Node-RED started in 2013 as a side project by Nick O'Leary and Dave Conway-Jones at IBM's Emerging Technology Services group, originally as a proof-of-concept for visualizing MQTT topic mappings. It quickly grew into a general-purpose tool for building event-driven applications and was open-sourced in September 2013. The project moved to the JS Foundation in 2016 and now lives under the OpenJS Foundation. Its browser-based flow editor lets users wire together input, processing, and output nodes visually — flows are stored as JSON, making them easy to version control, share, and import. Custom JavaScript functions can be written directly in the editor using a built-in code editor with syntax highlighting.
The lightweight Node.js runtime takes advantage of JavaScript's event-driven, non-blocking model, which makes Node-RED equally at home on a Raspberry Pi at the network edge as in a cloud deployment. The community has published over 5,000 nodes and flows covering industrial protocols (Modbus, OPC-UA, Siemens S7, BACnet), messaging systems (MQTT, Kafka, AMQP), cloud services (AWS, Azure, Google Cloud), databases, and increasingly AI/LLM integrations including OpenAI API nodes for chat, embeddings, image generation, and real-time audio. Several PLC and IoT hardware vendors have adopted Node-RED as a standard component in their platforms, and the tool has strong adoption in industrial IoT, home automation, and prototyping use cases.

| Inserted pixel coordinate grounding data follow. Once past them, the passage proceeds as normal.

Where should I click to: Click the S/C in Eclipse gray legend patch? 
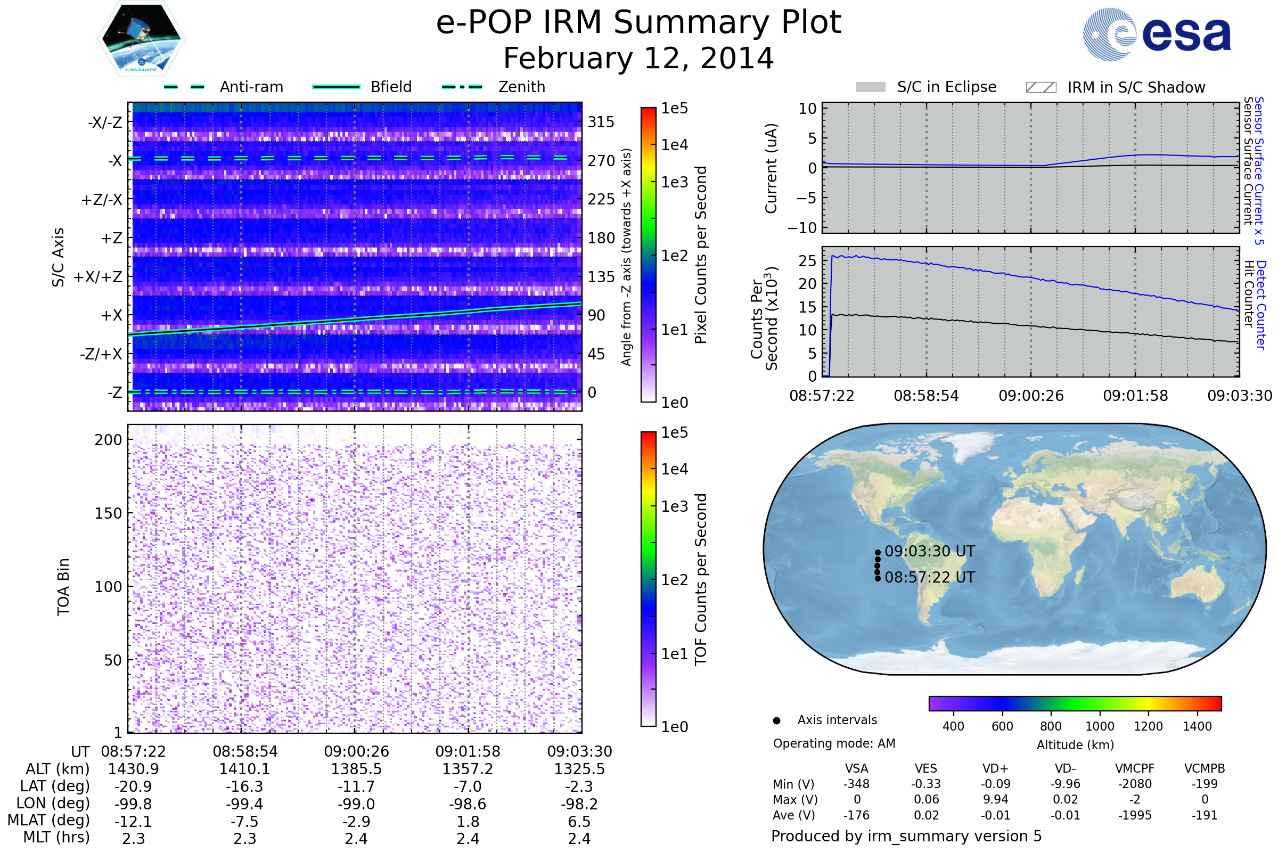tap(870, 87)
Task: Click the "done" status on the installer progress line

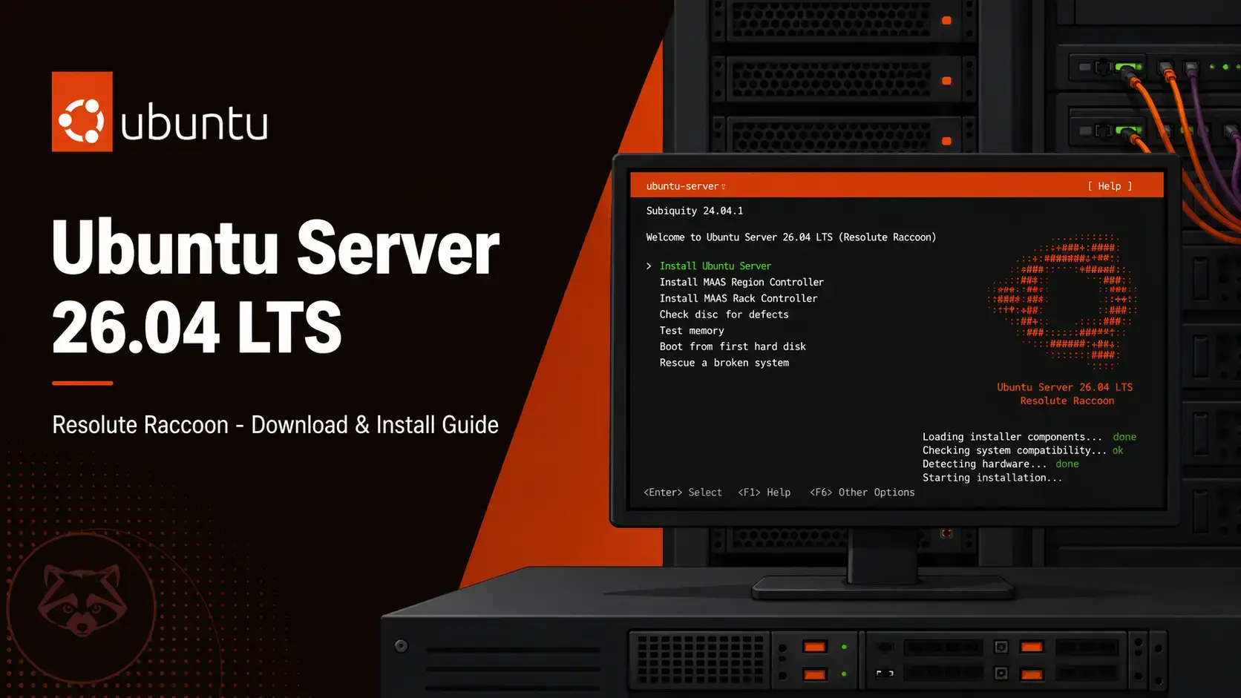Action: click(x=1124, y=436)
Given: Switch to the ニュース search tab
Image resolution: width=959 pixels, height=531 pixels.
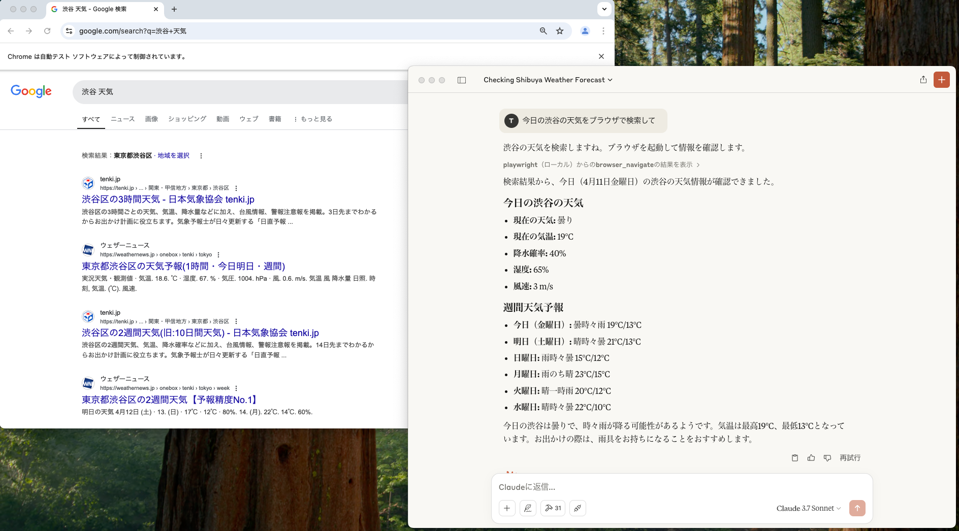Looking at the screenshot, I should 122,119.
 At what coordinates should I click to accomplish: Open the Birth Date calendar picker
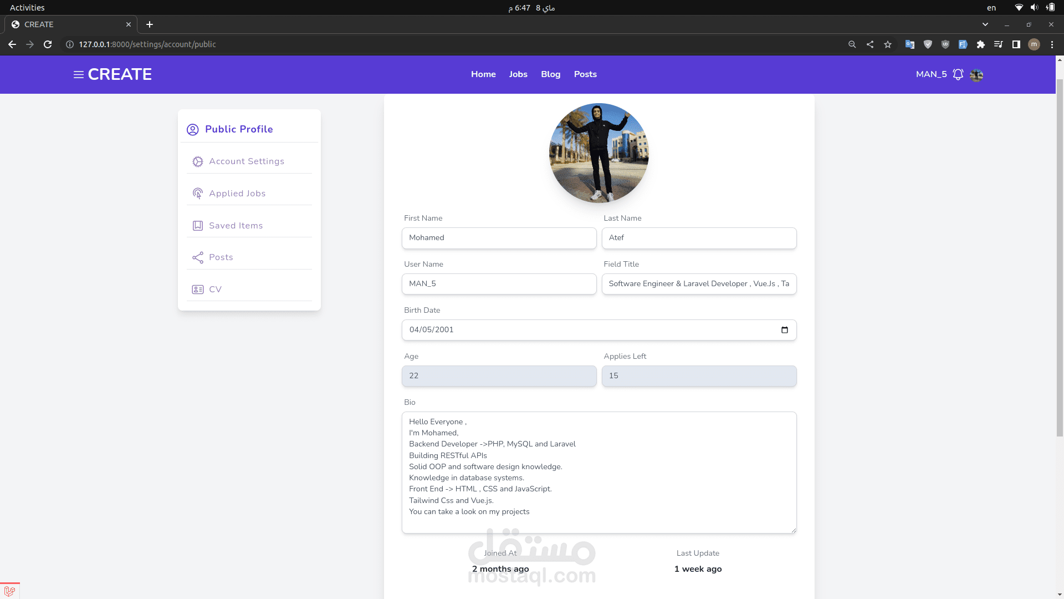coord(784,330)
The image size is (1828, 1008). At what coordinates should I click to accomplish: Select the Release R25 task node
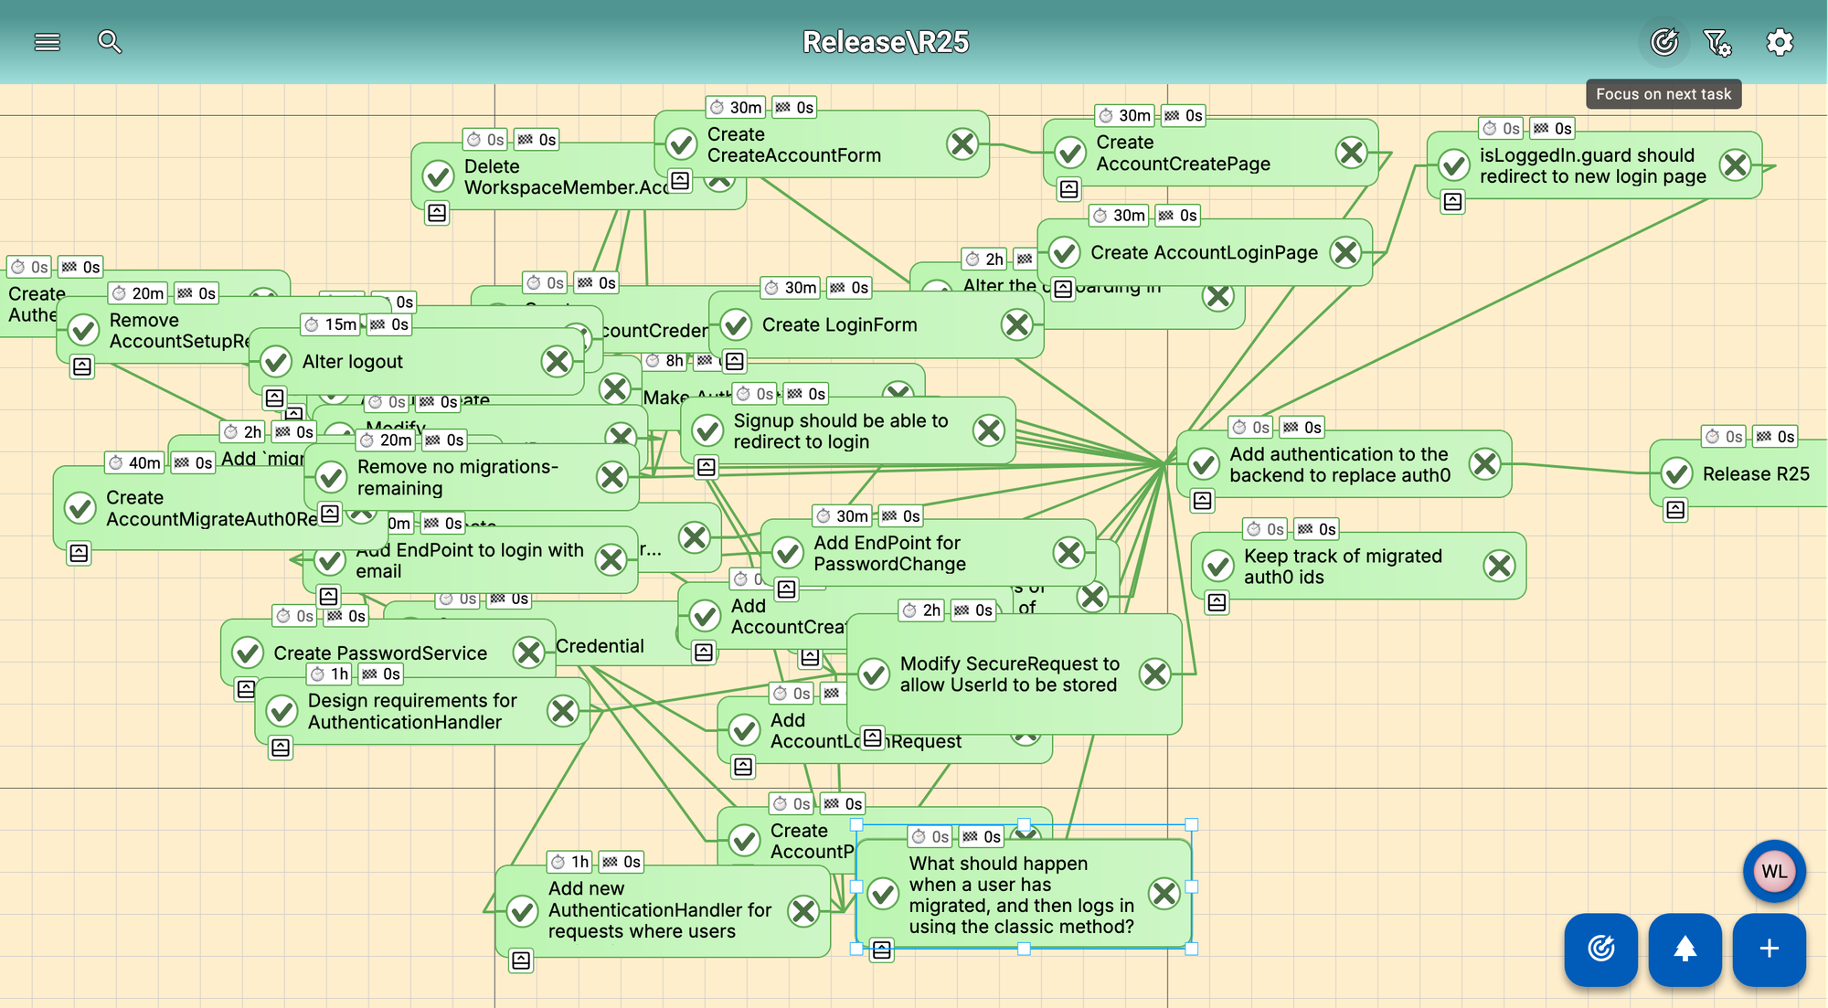(1755, 473)
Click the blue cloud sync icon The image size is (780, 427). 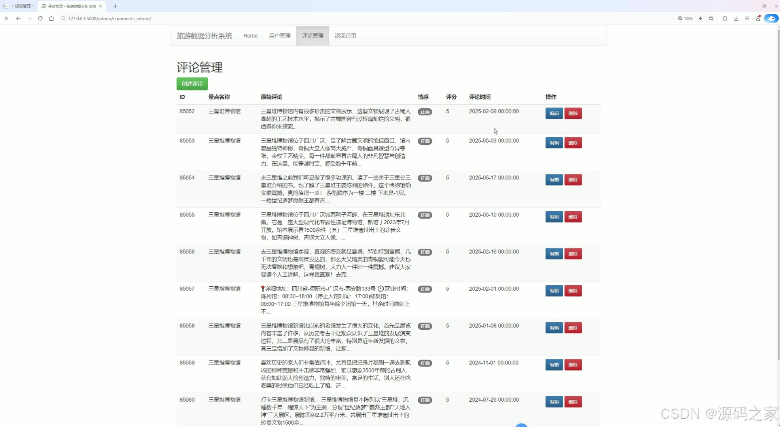(771, 18)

The latest stable release is v4.1.8 with active development continuing in 2026. FlowFuse, co-founded by Node-RED creator Nick O'Leary, provides an enterprise layer adding collaborative development, remote deployment management, DevOps pipelines, and cloud hosting for teams that need production-grade Node-RED at scale. For the agentic AI ecosystem, Node-RED serves as a visual integration bridge — its flows can orchestrate LLM calls, tool use, and data transformations alongside traditional automation, making it valuable for teams building AI-augmented workflows that also need to connect to legacy systems, industrial hardware, or custom APIs that newer agent-focused platforms do not natively support.